======== Input data ========

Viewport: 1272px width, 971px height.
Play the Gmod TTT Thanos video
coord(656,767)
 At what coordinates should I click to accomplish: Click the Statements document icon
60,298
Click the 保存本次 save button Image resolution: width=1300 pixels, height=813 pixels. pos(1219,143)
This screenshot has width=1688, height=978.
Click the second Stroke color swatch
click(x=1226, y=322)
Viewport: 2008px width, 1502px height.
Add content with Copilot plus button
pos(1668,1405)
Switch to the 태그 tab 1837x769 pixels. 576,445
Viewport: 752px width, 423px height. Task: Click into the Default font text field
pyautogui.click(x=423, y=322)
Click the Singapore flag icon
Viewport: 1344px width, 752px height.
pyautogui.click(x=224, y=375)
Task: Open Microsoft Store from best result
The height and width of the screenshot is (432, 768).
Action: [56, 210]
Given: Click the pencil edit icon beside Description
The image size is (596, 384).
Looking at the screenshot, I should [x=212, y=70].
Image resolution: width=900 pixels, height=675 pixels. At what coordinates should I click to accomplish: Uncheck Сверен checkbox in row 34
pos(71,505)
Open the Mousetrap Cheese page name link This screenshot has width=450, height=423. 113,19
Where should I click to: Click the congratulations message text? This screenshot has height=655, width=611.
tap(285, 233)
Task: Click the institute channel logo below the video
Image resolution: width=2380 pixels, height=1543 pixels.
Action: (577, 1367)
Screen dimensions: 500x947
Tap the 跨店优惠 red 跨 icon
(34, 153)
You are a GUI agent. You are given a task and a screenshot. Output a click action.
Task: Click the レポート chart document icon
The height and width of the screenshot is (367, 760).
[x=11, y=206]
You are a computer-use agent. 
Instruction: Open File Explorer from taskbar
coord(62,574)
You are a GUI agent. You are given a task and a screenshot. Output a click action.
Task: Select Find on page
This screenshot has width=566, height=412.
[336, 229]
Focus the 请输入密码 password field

========

Copy out the records word for word, from the very first line down to the line that contains "pos(71,505)", including both.

#### Answer to this exercise:
Viewport: 1272px width, 971px height.
Play the Gmod TTT Thanos video
coord(656,767)
 At what coordinates should I click to accomplish: Click the Statements document icon
60,298
Click the 保存本次 save button Image resolution: width=1300 pixels, height=813 pixels. pos(1219,143)
This screenshot has width=1688, height=978.
Click the second Stroke color swatch
click(x=1226, y=322)
Viewport: 2008px width, 1502px height.
Add content with Copilot plus button
pos(1668,1405)
Switch to the 태그 tab 1837x769 pixels. 576,445
Viewport: 752px width, 423px height. Task: Click into the Default font text field
pyautogui.click(x=423, y=322)
Click the Singapore flag icon
Viewport: 1344px width, 752px height.
pyautogui.click(x=224, y=375)
Task: Open Microsoft Store from best result
The height and width of the screenshot is (432, 768).
Action: [56, 210]
Given: Click the pencil edit icon beside Description
The image size is (596, 384).
Looking at the screenshot, I should [x=212, y=70].
Image resolution: width=900 pixels, height=675 pixels. At what coordinates should I click to accomplish: Uncheck Сверен checkbox in row 34
pos(71,505)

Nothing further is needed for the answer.